The answer must consist solely of the lines below starting at the one containing "The image size" and ending at the one containing "Open the 网络 desktop icon", repeated exactly, with both ends included and all pictures omitted.

* RECORDS SHOWN *
=-=-=

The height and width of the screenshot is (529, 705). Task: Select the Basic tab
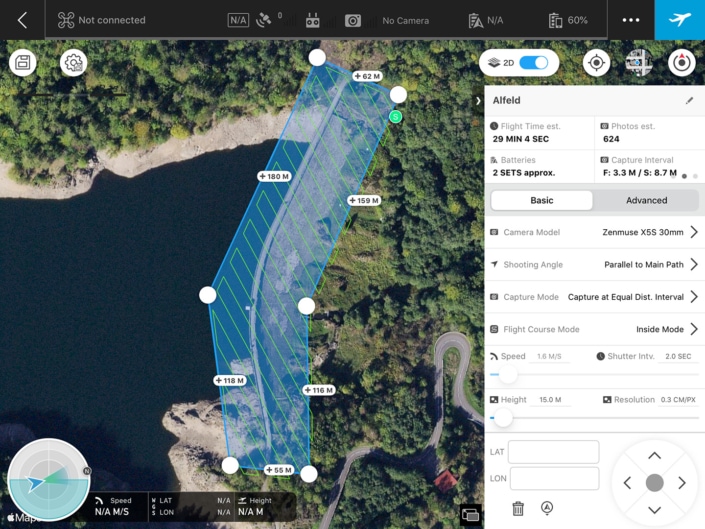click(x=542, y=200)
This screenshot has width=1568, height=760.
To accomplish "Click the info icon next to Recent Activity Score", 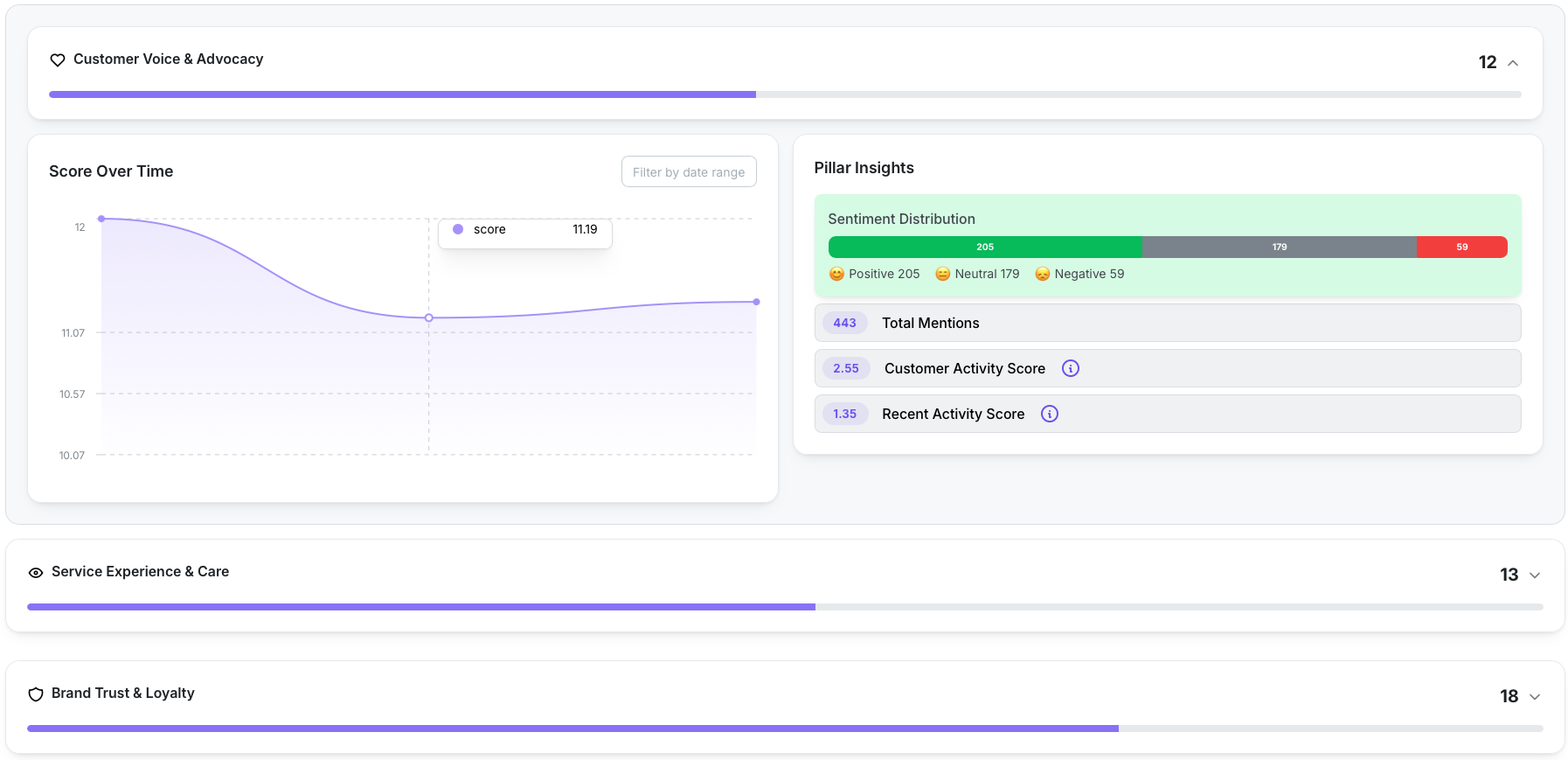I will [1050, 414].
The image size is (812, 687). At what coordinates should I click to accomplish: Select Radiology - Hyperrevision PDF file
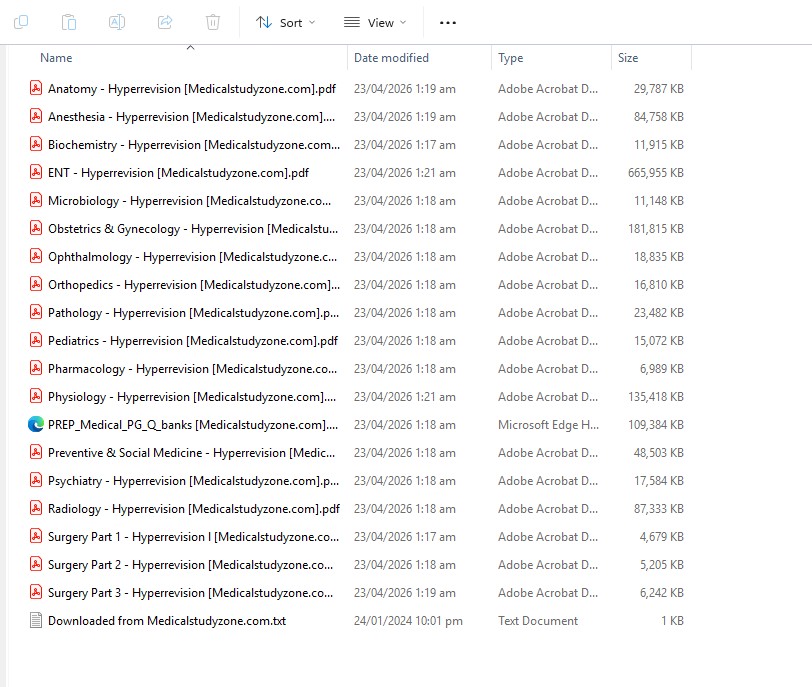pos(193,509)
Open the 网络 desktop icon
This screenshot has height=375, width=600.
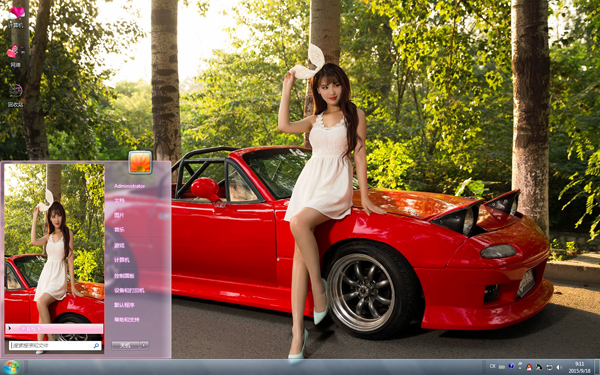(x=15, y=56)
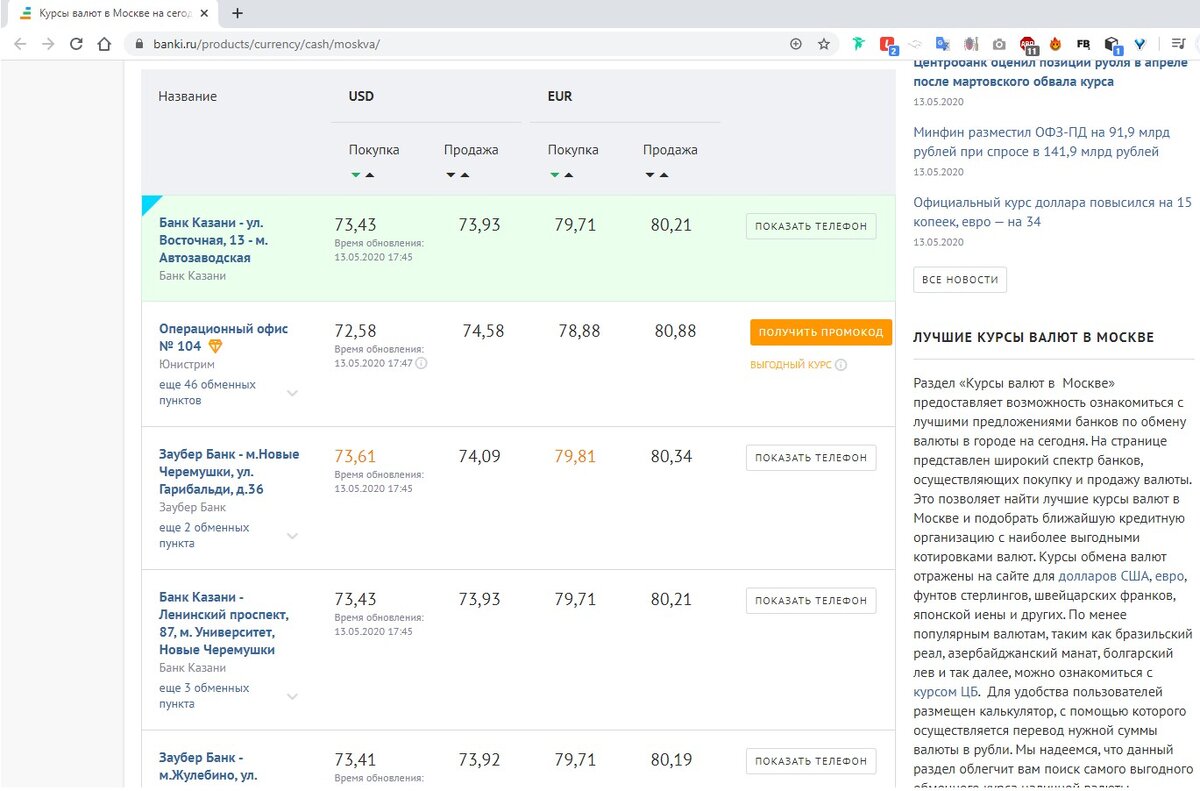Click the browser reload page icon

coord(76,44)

=-=-=

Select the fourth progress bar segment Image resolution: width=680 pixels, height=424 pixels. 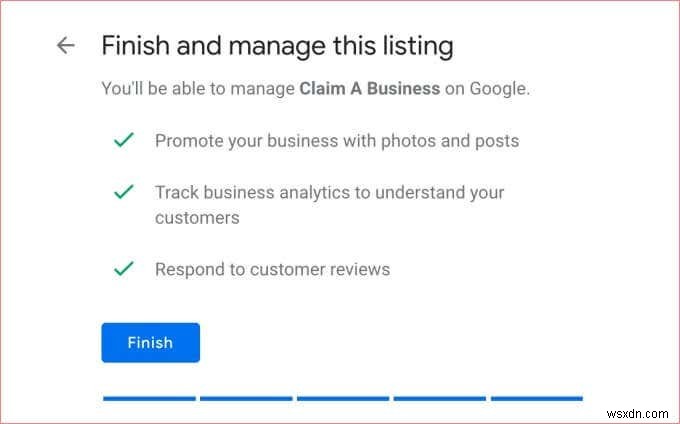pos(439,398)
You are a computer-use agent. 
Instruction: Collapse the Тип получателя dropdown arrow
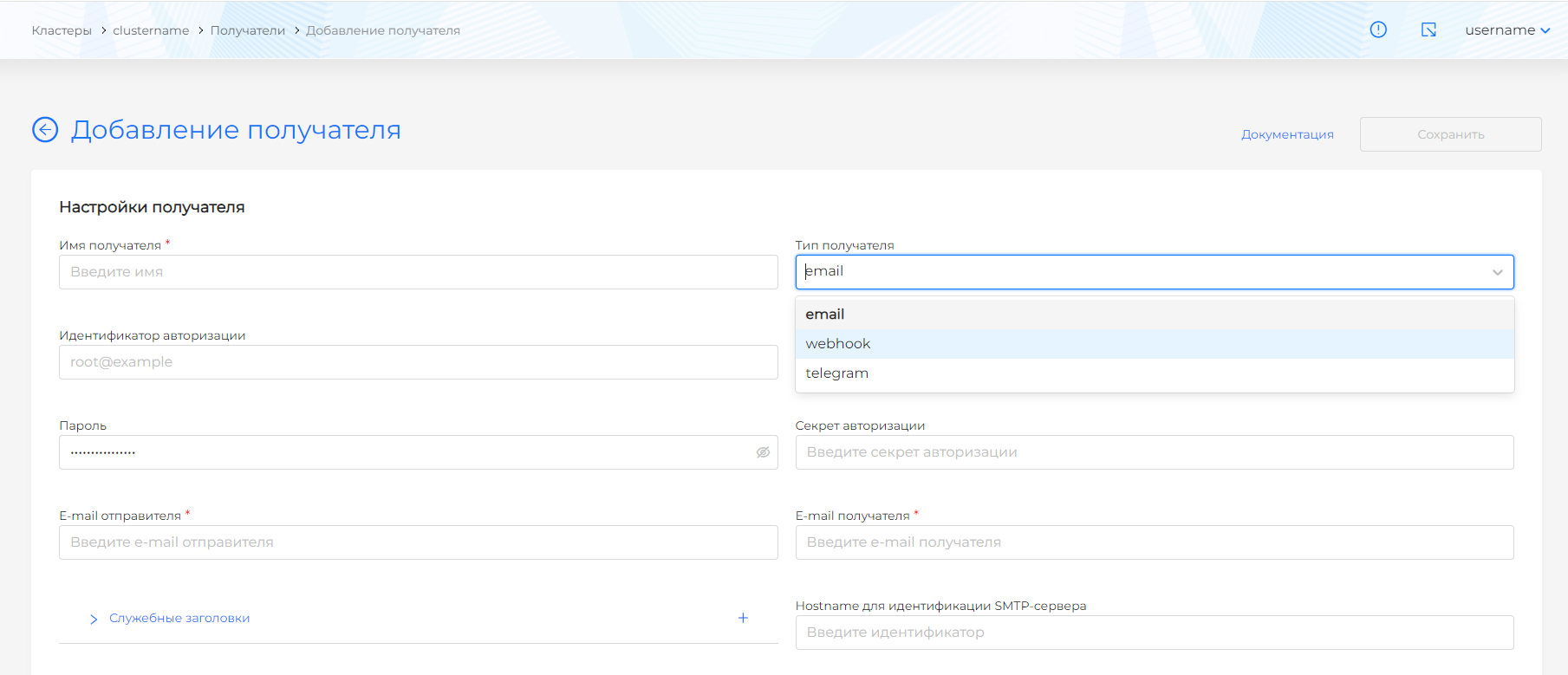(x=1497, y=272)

=-=-=

* FINISHED TASK *
The image size is (812, 687). At what coordinates should I click to accomplish: Select Radiology - Hyperrevision PDF file
pos(193,509)
Open the 网络 desktop icon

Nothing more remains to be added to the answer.